**Excerpt to read**
*** Block opens ***
Agent Feedback Engine Part 1: Secure AI Foundations for CEM Feedback | Joseph Arnold

In FY26 I led the design and approval of Agent Feedback Engine, an internal AI solution that converts Customer Engagement Manager (CEM) call transcripts into structured feedback. My responsibility was to deliver a production-ready system that passed Microsoft security and privacy review, respected strict data constraints, and was practical for front-line CEMs, all while the underlying Copilot platform was still evolving.

Security, Compliance, and Navigating Ambiguity

To move Agent Feedback Engine into production, I owned the core artifacts for security and privacy review. An FTE security lead later summarized my work in a gratitude email to our firm's partners, stating I was a "huge driver" in getting the project ready and that my "combination of precision, thorough research, and collaboration materially de-risked our security and privacy reviews."

Navigating Policy Confusion and Managing Up

One of the less visible challenges was that internal reviewers were not fully aligned on how current Copilot guidance applied to our scenario. Policies and documentation were changing under our feet. My approach was to replace ambiguity with facts.

The same FTE summed this up in their note: "I am not confident we would have been able to navigate the reviews successfully without his support."
*** Block closes ***
**Exercises to complete**
(1) In the excerpt on Agent Feedback Engine, why did the author choose to replace ambiguity with facts during the reviews? Answer in one to three sentences.
(2) According to the Agent Feedback Engine excerpt, what does the solution turn Customer Engagement Manager call transcripts into?
(3) Continue the excerpt about Agent Feedback Engine, starting after its last sentence.

**Dataset content**
*** Block opens ***
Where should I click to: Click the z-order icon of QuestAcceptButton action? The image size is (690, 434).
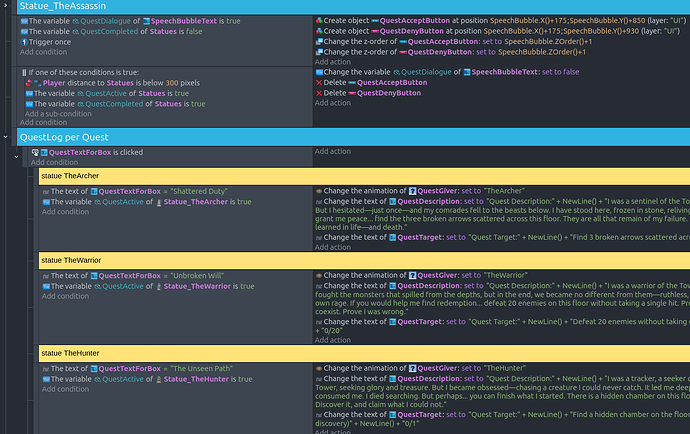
*** Block closes ***
**Expected results**
(1) Internal reviewers did not fully agree on how the current Copilot guidance applied to the project's scenario. The policies and documentation were also changing while the work was underway.

(2) It turns them into structured feedback.

(3)
Executive Summary

This article details the security, compliance, and architectural work that made Agent Feedback Engine possible. I designed a defensible and extensible architecture that keeps all data within Microsoft-owned services, simplifying compliance and auditing. I also identified and designed mitigations for platform limitations around file search, content size, and metadata retrieval. To improve trust and reduce hallucinations, I engineered the agent to provide verbatim quotes and structured outputs, allowing human auditors to validate claims with minimal friction. The result is an AI-assisted pipeline that survived a rigorous review process during a period of active platform evolution and is now ready for future extension.

For the transcript-driven workflow, I also configured a second-pass search that revalidates key findings against the original transcript before we promote them into feedback or trend recommendations.

Platform Limitations and Mitigations

•File search limits: Copilot search was constrained to roughly 20 files and a few hundred pages per query. I designed the workflow so that a separate ‘researcher’ configuration could fan out queries and aggregate results when we hit those limits. I validated this approach by researching internal guidance and testing a more capable model configuration that could handle the heavier retrieval workload without changing our data boundaries.
•Pattern reuse: These mitigations were not documented in existing internal guidance; I documented them as recommendations for similar AI deployments across our organization.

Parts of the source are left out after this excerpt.